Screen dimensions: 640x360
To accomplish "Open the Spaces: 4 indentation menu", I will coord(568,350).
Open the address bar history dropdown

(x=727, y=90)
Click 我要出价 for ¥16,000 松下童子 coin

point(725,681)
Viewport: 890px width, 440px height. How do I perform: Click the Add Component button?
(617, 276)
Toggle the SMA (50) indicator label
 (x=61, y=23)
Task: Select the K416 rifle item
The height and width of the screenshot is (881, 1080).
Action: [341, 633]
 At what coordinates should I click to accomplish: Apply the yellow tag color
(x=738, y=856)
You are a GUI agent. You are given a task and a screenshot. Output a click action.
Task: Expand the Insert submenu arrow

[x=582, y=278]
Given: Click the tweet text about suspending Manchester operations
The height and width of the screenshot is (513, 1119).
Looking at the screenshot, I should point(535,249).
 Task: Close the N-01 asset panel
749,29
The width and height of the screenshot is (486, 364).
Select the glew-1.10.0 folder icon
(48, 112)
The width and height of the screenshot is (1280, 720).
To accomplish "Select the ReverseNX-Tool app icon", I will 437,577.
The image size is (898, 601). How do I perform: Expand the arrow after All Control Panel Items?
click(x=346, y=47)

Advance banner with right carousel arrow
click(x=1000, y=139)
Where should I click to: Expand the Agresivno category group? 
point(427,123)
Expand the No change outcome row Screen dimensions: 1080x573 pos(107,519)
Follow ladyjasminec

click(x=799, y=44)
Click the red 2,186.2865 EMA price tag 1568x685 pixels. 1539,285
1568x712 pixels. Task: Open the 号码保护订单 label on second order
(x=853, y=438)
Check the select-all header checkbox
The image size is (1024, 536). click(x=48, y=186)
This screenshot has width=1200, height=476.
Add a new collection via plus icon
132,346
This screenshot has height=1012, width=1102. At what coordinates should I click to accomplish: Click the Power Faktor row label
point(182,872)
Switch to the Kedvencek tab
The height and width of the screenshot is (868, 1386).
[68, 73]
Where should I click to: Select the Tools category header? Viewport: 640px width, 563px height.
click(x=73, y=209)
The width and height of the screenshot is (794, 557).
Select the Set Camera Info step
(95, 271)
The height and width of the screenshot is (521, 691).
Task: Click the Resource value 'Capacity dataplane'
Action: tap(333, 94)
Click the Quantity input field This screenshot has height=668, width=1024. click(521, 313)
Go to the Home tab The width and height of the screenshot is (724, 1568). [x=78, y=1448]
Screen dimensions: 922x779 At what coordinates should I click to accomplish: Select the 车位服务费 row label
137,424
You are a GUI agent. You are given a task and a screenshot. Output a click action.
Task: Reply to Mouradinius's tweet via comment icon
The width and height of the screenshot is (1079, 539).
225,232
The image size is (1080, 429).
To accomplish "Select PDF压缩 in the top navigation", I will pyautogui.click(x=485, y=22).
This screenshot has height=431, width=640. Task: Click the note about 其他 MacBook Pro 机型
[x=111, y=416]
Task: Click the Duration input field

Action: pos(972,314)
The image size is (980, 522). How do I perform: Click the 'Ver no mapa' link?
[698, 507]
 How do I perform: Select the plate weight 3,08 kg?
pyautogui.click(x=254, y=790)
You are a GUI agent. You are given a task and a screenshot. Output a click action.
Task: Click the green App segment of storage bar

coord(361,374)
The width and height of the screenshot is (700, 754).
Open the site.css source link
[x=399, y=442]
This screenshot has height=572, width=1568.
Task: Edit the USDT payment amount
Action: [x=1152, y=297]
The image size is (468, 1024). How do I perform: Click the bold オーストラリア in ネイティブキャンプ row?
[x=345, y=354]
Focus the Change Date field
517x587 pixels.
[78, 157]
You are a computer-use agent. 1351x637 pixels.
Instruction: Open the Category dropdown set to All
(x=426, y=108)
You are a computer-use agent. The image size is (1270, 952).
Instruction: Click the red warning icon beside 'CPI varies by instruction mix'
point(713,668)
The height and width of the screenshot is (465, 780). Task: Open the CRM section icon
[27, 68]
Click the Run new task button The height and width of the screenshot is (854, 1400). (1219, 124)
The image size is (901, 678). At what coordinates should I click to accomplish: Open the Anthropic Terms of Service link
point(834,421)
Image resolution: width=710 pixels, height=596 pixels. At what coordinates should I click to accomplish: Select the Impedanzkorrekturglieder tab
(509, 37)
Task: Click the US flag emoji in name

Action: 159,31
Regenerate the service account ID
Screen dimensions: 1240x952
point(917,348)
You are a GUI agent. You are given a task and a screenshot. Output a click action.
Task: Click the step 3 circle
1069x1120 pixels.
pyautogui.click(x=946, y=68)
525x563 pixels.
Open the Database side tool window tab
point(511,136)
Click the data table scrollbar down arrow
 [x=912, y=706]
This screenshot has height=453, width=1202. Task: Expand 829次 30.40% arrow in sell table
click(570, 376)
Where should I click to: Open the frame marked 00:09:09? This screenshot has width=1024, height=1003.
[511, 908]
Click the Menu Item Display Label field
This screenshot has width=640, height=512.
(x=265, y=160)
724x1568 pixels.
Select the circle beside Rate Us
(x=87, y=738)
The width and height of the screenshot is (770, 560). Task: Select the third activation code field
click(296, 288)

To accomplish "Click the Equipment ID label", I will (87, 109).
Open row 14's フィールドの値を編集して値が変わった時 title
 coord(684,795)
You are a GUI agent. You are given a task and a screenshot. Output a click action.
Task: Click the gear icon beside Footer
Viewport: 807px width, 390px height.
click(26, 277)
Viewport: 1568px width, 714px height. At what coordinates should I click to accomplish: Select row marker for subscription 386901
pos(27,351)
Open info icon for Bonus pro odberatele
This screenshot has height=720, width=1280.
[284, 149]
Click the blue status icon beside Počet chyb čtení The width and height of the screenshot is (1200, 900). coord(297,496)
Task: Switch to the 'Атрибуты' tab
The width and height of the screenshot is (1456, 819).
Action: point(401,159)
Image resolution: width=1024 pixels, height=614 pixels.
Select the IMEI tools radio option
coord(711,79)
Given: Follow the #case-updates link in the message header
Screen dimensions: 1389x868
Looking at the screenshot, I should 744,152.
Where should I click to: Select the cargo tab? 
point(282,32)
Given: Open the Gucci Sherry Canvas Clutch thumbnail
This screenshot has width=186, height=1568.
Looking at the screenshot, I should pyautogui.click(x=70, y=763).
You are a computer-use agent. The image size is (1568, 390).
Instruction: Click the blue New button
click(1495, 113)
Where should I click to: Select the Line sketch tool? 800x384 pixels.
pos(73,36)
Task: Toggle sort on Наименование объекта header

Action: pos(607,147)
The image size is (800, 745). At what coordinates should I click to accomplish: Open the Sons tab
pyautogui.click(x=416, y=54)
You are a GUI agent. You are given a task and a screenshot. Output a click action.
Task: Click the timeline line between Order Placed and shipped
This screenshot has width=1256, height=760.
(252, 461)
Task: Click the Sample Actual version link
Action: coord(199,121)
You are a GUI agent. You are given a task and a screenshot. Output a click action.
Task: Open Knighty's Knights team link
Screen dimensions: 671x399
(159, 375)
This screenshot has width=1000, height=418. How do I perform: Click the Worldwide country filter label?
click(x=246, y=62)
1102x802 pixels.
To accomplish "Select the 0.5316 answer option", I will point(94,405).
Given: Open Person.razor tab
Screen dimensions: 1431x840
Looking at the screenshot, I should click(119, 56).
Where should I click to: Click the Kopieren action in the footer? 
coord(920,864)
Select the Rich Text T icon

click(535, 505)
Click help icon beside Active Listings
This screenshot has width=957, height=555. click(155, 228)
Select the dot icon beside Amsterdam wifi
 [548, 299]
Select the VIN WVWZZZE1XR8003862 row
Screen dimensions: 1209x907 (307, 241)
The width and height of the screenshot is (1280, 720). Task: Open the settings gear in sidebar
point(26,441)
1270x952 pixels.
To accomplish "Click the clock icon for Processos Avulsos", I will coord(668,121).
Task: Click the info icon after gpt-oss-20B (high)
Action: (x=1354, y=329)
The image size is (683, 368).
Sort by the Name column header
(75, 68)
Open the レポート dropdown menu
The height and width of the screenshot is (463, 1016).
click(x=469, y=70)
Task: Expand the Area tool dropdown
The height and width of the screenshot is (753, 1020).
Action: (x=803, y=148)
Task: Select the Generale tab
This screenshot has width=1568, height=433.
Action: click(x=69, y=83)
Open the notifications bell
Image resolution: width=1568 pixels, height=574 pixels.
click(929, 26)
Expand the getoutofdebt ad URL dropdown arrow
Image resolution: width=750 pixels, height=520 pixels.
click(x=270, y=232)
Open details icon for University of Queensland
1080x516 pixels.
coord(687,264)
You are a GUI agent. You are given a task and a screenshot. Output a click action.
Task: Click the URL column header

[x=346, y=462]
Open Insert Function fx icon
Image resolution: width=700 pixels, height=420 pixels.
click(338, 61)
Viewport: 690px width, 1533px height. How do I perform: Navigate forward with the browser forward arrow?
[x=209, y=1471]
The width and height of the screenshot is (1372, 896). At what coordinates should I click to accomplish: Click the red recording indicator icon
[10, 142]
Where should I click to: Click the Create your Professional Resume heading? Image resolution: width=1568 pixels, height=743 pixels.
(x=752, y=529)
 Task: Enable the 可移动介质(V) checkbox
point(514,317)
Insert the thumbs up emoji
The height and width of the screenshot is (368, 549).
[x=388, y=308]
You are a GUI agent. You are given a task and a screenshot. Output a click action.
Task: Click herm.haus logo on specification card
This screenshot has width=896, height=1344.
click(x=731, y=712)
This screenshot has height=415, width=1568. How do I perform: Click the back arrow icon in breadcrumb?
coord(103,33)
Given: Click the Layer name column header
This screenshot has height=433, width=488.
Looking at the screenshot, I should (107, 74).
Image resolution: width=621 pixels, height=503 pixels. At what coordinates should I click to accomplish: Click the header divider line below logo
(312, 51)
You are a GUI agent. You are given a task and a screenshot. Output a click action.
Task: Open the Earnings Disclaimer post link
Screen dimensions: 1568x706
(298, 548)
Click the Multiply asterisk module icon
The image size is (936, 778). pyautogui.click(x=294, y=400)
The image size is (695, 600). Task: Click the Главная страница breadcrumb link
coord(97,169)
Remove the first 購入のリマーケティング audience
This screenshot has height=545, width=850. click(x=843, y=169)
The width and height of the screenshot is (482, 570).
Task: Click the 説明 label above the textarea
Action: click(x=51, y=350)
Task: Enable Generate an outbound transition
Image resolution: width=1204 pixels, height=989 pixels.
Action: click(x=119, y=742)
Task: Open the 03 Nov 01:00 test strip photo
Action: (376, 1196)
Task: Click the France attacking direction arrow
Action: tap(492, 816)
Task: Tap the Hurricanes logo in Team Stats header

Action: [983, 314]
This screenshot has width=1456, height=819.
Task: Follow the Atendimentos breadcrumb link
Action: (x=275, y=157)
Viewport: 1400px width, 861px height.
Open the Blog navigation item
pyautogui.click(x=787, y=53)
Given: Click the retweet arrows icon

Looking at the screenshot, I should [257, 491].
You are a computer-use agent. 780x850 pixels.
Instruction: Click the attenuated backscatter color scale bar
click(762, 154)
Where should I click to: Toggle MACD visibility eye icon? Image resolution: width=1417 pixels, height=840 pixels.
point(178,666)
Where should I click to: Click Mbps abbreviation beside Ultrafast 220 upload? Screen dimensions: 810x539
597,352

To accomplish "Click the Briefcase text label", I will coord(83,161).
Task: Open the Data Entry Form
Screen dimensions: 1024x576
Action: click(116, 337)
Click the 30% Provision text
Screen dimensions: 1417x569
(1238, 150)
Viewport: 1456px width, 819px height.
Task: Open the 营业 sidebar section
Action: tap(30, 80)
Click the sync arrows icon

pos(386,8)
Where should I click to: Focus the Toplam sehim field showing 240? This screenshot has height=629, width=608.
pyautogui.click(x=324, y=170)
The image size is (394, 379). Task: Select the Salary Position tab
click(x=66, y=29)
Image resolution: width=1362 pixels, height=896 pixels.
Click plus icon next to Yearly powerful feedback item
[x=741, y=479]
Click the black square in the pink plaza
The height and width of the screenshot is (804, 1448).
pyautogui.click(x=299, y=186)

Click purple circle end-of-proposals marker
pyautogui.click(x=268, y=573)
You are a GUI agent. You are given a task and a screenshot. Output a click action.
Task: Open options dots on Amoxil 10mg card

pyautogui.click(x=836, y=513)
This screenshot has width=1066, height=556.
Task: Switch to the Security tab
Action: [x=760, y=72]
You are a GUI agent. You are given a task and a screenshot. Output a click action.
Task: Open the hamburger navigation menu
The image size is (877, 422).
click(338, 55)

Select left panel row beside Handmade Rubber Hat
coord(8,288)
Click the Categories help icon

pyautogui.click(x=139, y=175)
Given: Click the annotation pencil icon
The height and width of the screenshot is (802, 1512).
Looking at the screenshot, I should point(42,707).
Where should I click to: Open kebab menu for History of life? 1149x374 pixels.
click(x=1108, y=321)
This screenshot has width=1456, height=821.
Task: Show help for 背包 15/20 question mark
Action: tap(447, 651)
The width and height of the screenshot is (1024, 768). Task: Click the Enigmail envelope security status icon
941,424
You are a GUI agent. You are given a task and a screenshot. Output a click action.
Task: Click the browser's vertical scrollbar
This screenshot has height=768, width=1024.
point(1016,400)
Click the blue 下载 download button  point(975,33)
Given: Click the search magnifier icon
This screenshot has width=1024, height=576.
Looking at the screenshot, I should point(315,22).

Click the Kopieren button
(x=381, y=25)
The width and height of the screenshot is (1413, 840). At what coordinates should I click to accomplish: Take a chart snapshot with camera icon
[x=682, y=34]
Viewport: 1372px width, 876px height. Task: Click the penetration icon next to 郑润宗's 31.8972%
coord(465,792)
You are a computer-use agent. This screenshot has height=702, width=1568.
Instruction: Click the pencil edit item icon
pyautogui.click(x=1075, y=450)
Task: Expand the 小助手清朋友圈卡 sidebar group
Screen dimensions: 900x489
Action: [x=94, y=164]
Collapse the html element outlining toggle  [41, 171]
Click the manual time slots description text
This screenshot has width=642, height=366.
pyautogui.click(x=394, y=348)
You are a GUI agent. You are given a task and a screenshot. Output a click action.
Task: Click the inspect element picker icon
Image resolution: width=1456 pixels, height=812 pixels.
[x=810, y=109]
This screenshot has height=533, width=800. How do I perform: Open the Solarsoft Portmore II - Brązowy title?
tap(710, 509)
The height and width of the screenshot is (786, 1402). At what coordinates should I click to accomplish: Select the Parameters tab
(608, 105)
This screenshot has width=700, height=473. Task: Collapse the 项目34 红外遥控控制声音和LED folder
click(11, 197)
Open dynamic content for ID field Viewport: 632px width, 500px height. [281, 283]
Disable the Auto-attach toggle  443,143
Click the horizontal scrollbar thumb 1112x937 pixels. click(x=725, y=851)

§ TASK STATEMENT
Everything from the line with "Screen dimensions: 671x399" through the line with "1270x952 pixels." in the listing above must be retyped exactly, with nothing added.

§ EXERCISE ANSWER
Screen dimensions: 671x399
(159, 375)
This screenshot has width=1000, height=418. How do I perform: Click the Worldwide country filter label?
click(x=246, y=62)
1102x802 pixels.
To accomplish "Select the 0.5316 answer option", I will point(94,405).
Given: Open Person.razor tab
Screen dimensions: 1431x840
Looking at the screenshot, I should click(119, 56).
Where should I click to: Click the Kopieren action in the footer? 
coord(920,864)
Select the Rich Text T icon

click(535, 505)
Click help icon beside Active Listings
This screenshot has width=957, height=555. click(155, 228)
Select the dot icon beside Amsterdam wifi
 [548, 299]
Select the VIN WVWZZZE1XR8003862 row
Screen dimensions: 1209x907 (307, 241)
The width and height of the screenshot is (1280, 720). Task: Open the settings gear in sidebar
point(26,441)
1270x952 pixels.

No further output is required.